(Stored data entries)
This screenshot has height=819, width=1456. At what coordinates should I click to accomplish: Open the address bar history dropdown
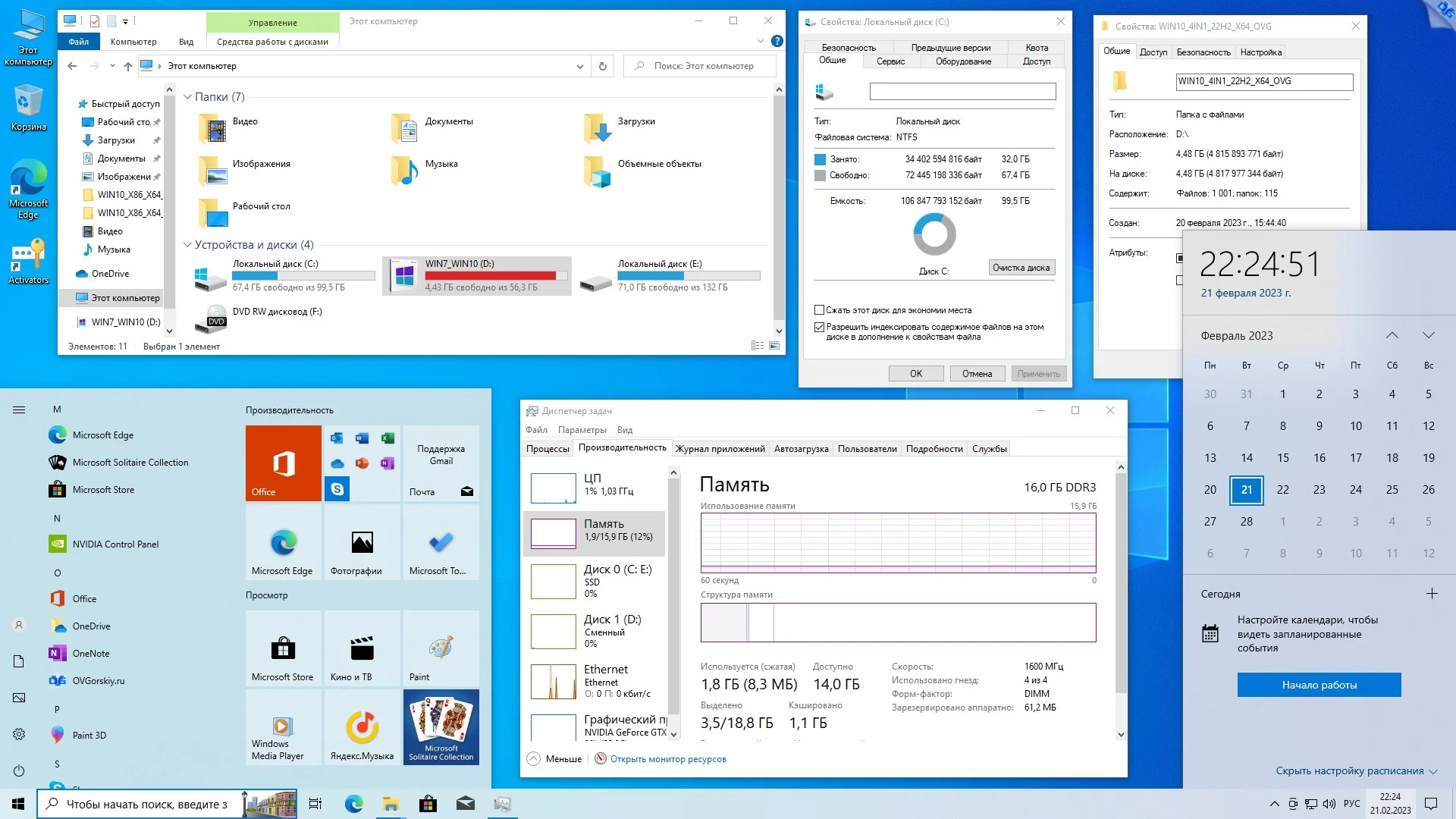pos(579,66)

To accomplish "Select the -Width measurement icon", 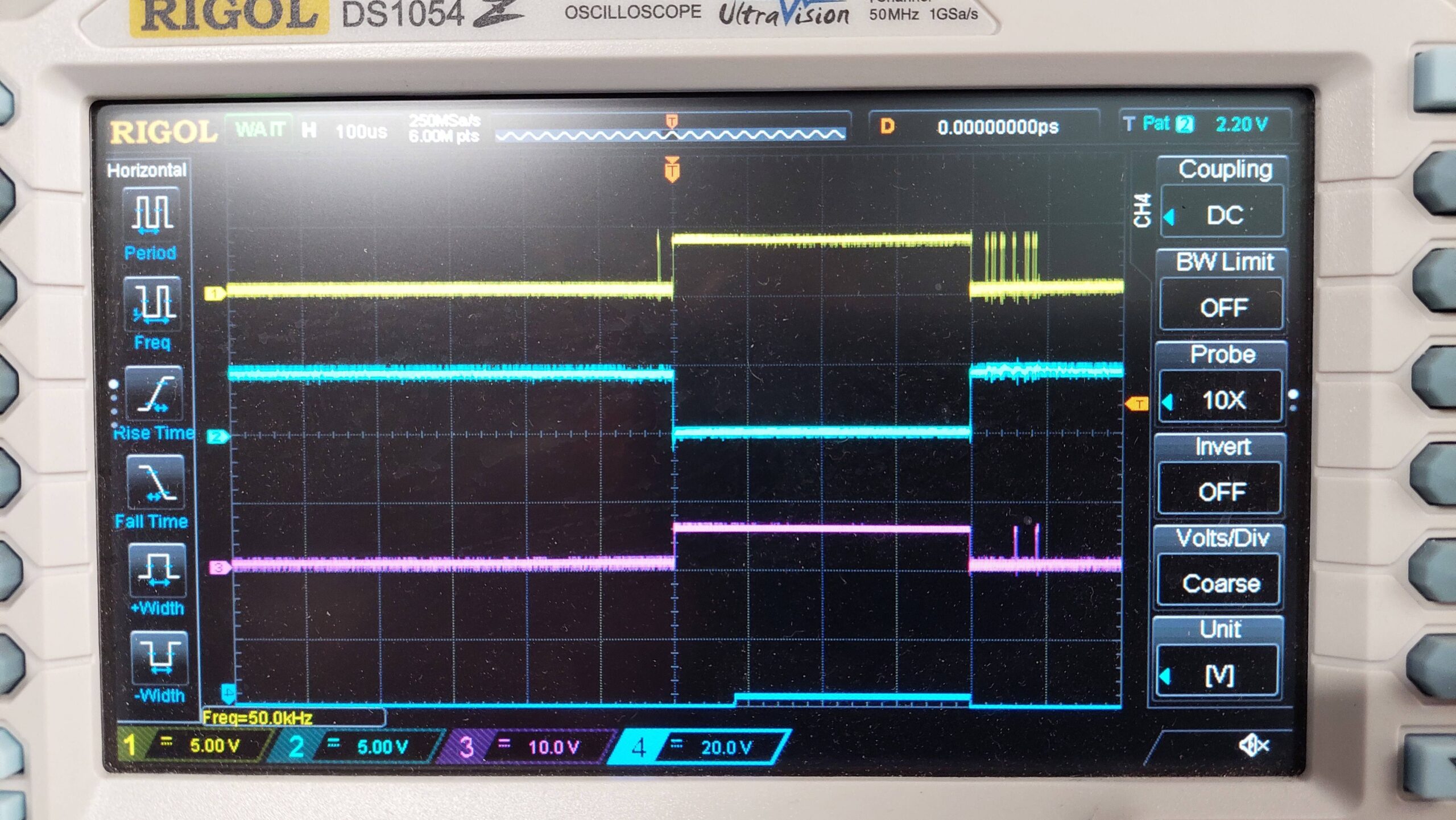I will pos(159,658).
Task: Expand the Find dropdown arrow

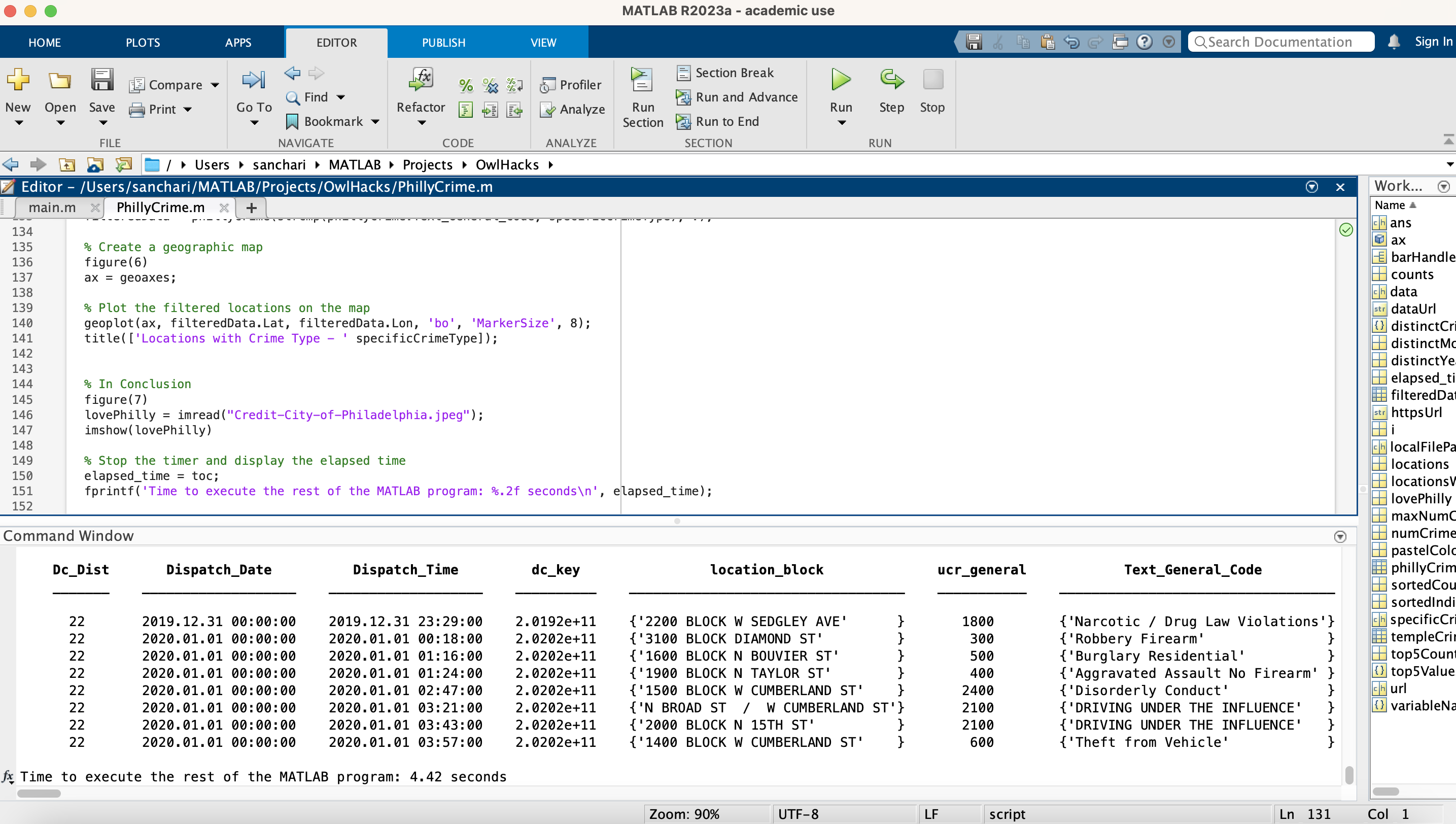Action: pyautogui.click(x=340, y=97)
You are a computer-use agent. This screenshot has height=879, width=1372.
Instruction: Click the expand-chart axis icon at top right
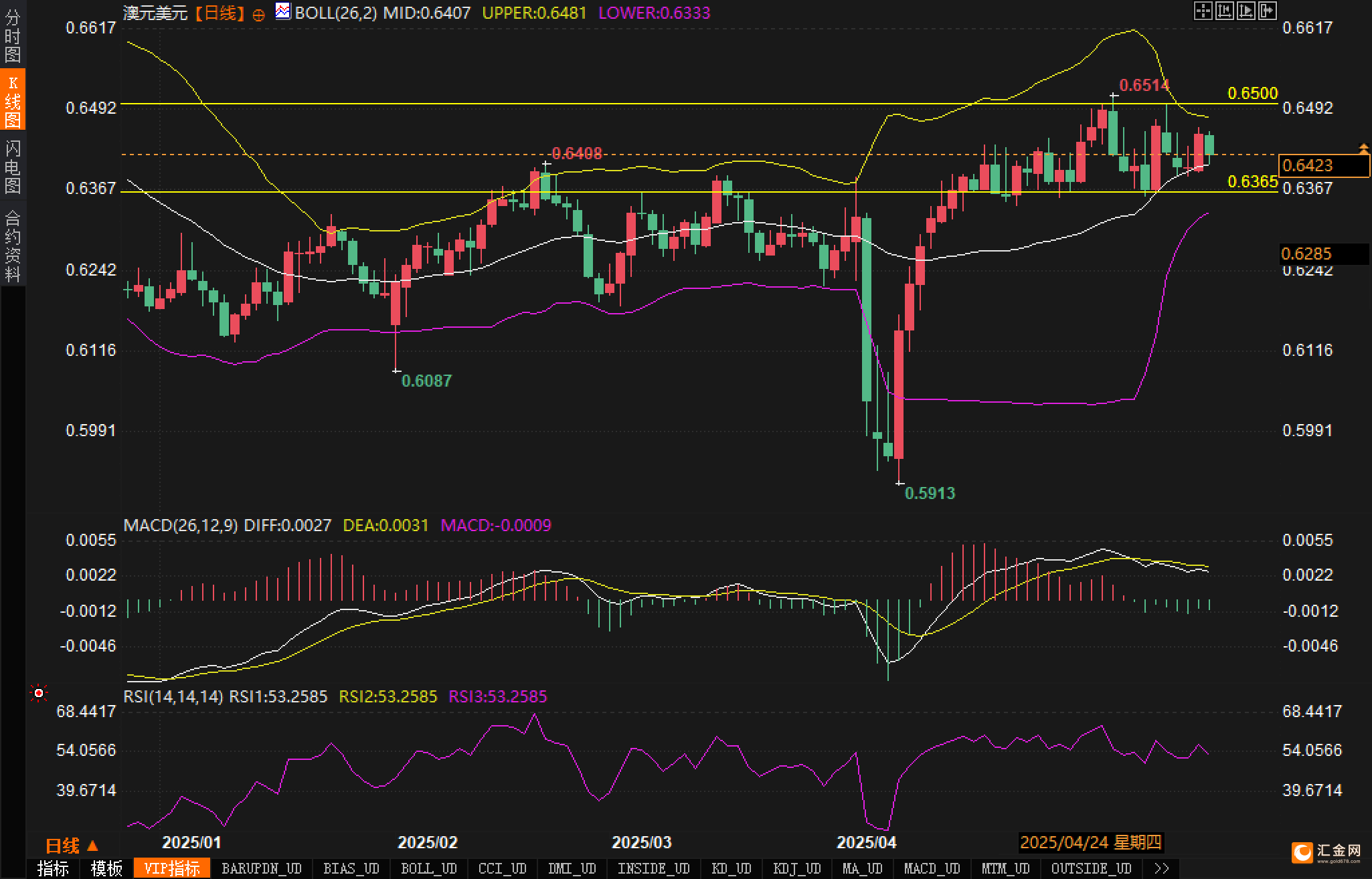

Task goal: Please retype exactly the lines from the one containing "You are a computer-use" to the last line of the records above, both included, without any pictures.

Written answer:
You are a computer-use agent. This screenshot has height=879, width=1372.
Instruction: Click the expand-chart axis icon at top right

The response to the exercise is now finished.